13 julho, 2017

Como começar o dia enervada...

Eu já não tenho bom acordar. Eu gosto de falar o mínimo possível, e fazer grandes raciocínios então quanto menos melhor. Da minha casa ao meu local de trabalho são cerca de 20 minutos de carro. Faço-os a divagar. Música nas alturas como sempre, e vou a desfrutar daquele bocadinho em que estou a dormir de olhos abertos. Ok, não estou bem, bem a dormir! Vou a conduzir por isso não convém, mas estou relaxada! Estrada sem trânsito e boa de se fazer. 
Ora quando chego ao meu local de trabalho tenho de encontrar um lugar de estacionamento. Normalmente não fico muito longe, mas a verdade é que aqui à porta não temos assim muitos lugares. 
Hoje de manhã quando cheguei vi que não tinha nenhum lugar mesmo à porta. Segui então outro caminho (nada longe) para poder contornar aquele local. E vi um estacionamento de lado (grandinho por sinal, e óptimo para mim). Como é óbvio foi aquele o escolhido para deixar o meu carro.
Numa rua de sentido único, não muito larga, lá estava eu pronta para fazer as minhas manobras e estacionar o carro, como num dia de trabalho normal.
Mas a senhora que anda a varrer as ruas, e nesse momento era o que estava a fazer, faz-se acompanhar de uma espécie de carrinho com um cesto para poder recolher o lixo das ruas.
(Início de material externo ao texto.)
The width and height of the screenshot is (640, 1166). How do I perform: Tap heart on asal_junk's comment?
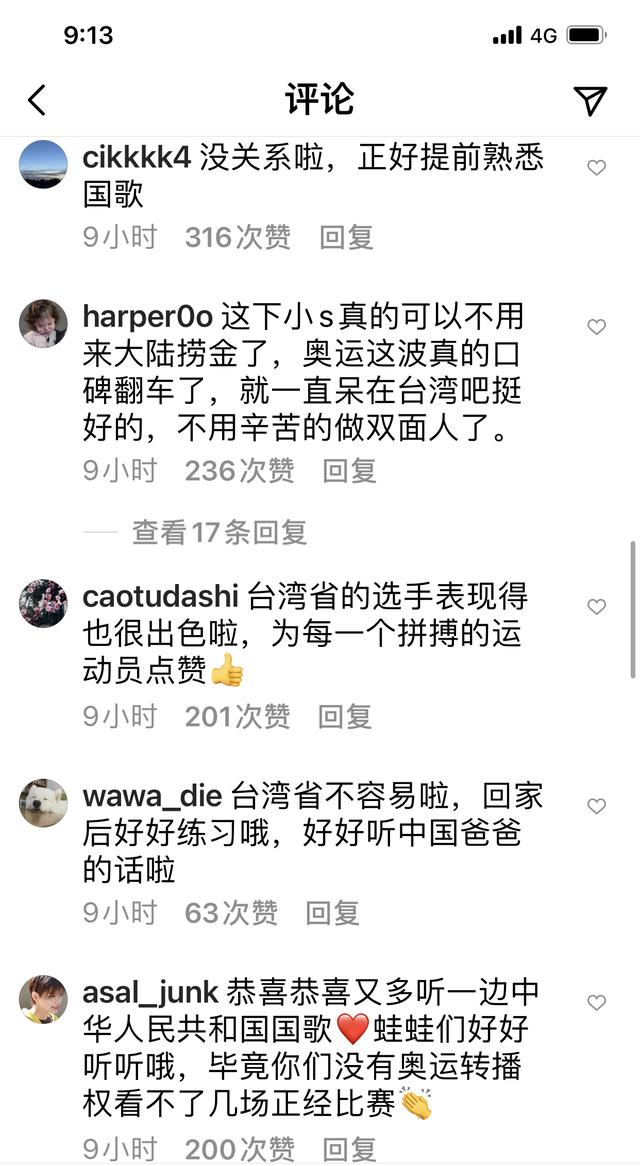tap(596, 1003)
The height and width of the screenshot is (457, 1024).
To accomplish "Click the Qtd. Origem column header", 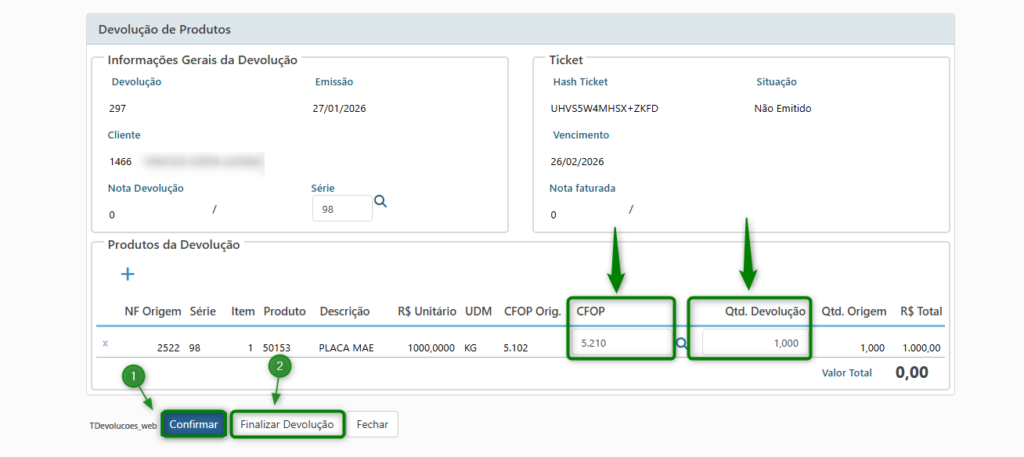I will point(853,311).
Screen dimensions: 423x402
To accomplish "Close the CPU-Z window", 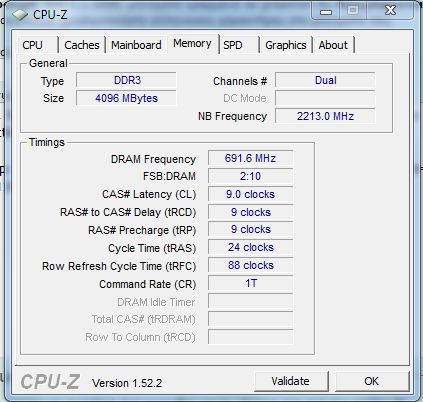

E essa senhora ao que parece gosta que o seu carrinho de mão seja considerado um carro como outro qualquer, ou então não vejo qualquer justificação para a mesma o deixar, nada mais nada menos, que no meio da rua!
Ora eu a tentar estacionar não conseguia porque a senhora tinha o carro mesmo no sítio onde eu precisava de me encostar para conseguir estacionar.
Uma pessoa normal assim que se apercebesse daquela situação tiraria logo o carrinho de mão para o passeio que era bem grande, mas o que é que ela fez? Nada!!! Olhou para mim enquanto estava a tentar estacionar, e eu já com vontade de levar o carrinho de mão na frente e a ela incluída, parei. Fiquei atravessada no meio da rua porque estava sujeita a riscar o carro enquanto ela não se mexesse. 
Já tinha um carro atrás e mesmo assim ela não se sentiu pressionada. E eu educadamente de dentro do carro pedi se ela podia tirar o carrinho para outro lado. 
Ela respondeu??? Não.
Agiu de imediato? Também não.
A seu tempo retirou o carrinho, olhou para mim e levantou-me a mão em jeito de já vou!!!

Contei até 10, estacionei rapidamente porque tinha carros atrás, e disse para mim mesma que não valia a pena sair do carro e espetar-lhe um sermão porque era falar para um boneco!